Шрифт:
Интервал:
Закладка:
Учитывая все это, мы можем лучше понять, почему Набоков рассматривал чтение лекций как необходимую возможность продемонстрировать студентам чрезвычайную важность литературы как искусства, почему он связывал искусство не только с ясностью и гармонией, но и с состраданием и — он не боялся этого слова — с добротой. Искусство — это решительный отказ человека отступить перед реальностью хаоса, независимо от того, проявляется ли такой хаос в слепом натиске времени, в тупости массовой культуры или в жестоких режимах тоталитарных государств. Именно такое восприятие искусства, воплощенное в художественной литературе и объясняющее надлежащую моральную серьезность посреди всевозможных уловок и игровых моментов в «Даре», «Приглашении на казнь», «Лолите» и «Бледном огне», делает их достойными встать в один ряд с лучшими образцами романа нашего века.
Robert Alter. Lectures on Literature: British, French and German Writers, by Vladimir Nabokov // New Republic. 1980. Vol. 183. № 14 (October 4). P. 32–35
(перевод А. Голова).
Дафна Меркин{219}
Учась у Набокова
В королевстве слова у Владимира Набокова безраздельно царит «затейливость прозы», как называет это Гумберт Гумберт в первых абзацах «Лолиты». Конечно, для некоторых читателей его проза слишком богата, слишком насыщена элегантными прилагательными и лукавыми каламбурами, требующими внимания, граничащего с почтительностью. Для других же, включая и меня, труд, затраченный на чтение затейливой набоковской прозы, вознаграждается с лихвой: ведь читателя приглашают пообщаться с самим маэстро, в присутствии которого мрак изгнания искупается изысканным искусством и блистательными шутками над судьбой русского эмигранта, сумевшего воссоздать самого себя на языке, ставшем для него приемной матерью. Мне кажется, лишь очень немногие читатели способны воспринять ужасную красоту набоковского языка и ощутить насилие над ним, смягчаемое лишь мастерством писателя. Набоков настолько умело скрывает свою ранимость, что она кажется высокомерием, но за неукротимостью его интеллекта — о, это неумолимое чувство превосходства рассказчиков, убежденных, что читатель мыслит и чувствует так же остро, как они сами! — стоит перемещенное лицо, эмигрант. Гумберт Гумберт напоминает нам, что за всеобъемлющую страсть — все равно, к нимфетке или к особому стилю прозы, — приходится дорого платить. «Итак, вот моя повесть, — говорит в заключение потерпевший поражение преследователь „Ло-ли-ты“, многообещающей американской девочки-мечты. — Я еще раз перечел ее. К ней пристали кусочки костного мозга, на ней запеклась кровь, на нее садятся красивые ярко-зеленые мухи».

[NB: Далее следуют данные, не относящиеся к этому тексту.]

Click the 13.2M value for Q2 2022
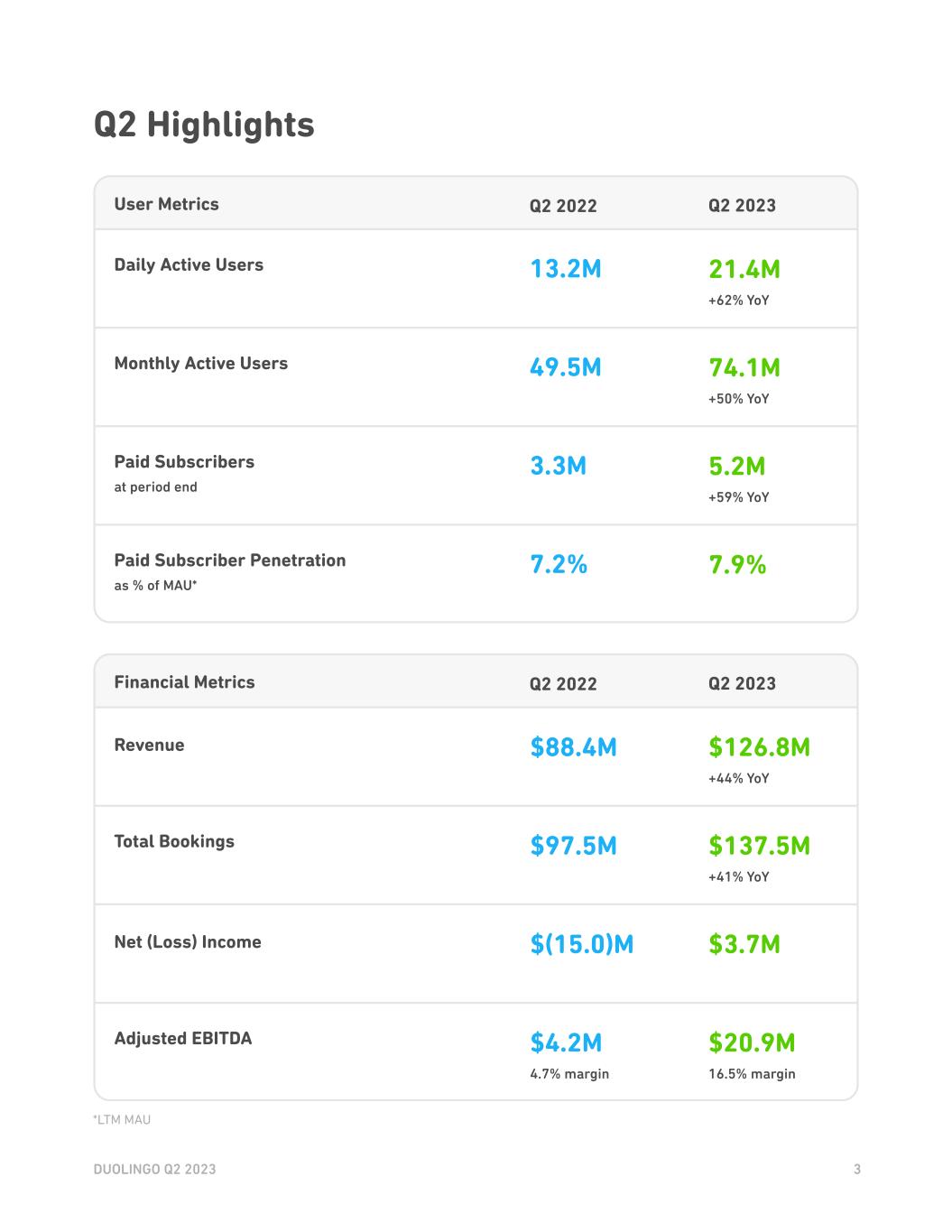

В 1940-е и 1950-е гг. Набоков, недавно перебравшийся в Америку, преподает в Уэлсли и Корнелле. «Лекции по литературе» были составлены из его машинописных и рукописных заметок, изданных Фредсоном Бауэрсом с предисловием Джона Апдайка. Книга прекрасно оформлена, имеет большие поля и включает в себя факсимиле обстоятельных набоковских диаграмм и карт, а также страницы из аннотированных автором экземпляров его новелл. В этих лекциях, как этого и следовало ожидать, немало блестящих мест, но наиболее поразительно в них то, что автор поставил их написание, так сказать, на индустриальную основу. Трудно представить себе, что этот эрудит и веселый жизнелюб стал тщательно транскрибировать лирику «Круглоголового», ирландской баллады XVIII в., в своем преподавательском экземпляре «Улисса» только затем, чтобы процитировать несколько строк из нее на лекции, если бы на каждой странице не было заметно огромное удовольствие, которое доставляет ему это занятие. Набоков общается со студентами с нарочитым чувством собственного достоинства и не скупясь на эффектные фразы и проявление страсти, а то и сомнительные шутки, порождение ума, обожающего игры и розыгрыши: «Если прочесть слово „эмбарго“ задом наперед, — сообщает он студентам в начале своей лекции о романе „Мэнсфилд-парк“ Джейн Остен, — получится „грабь меня“».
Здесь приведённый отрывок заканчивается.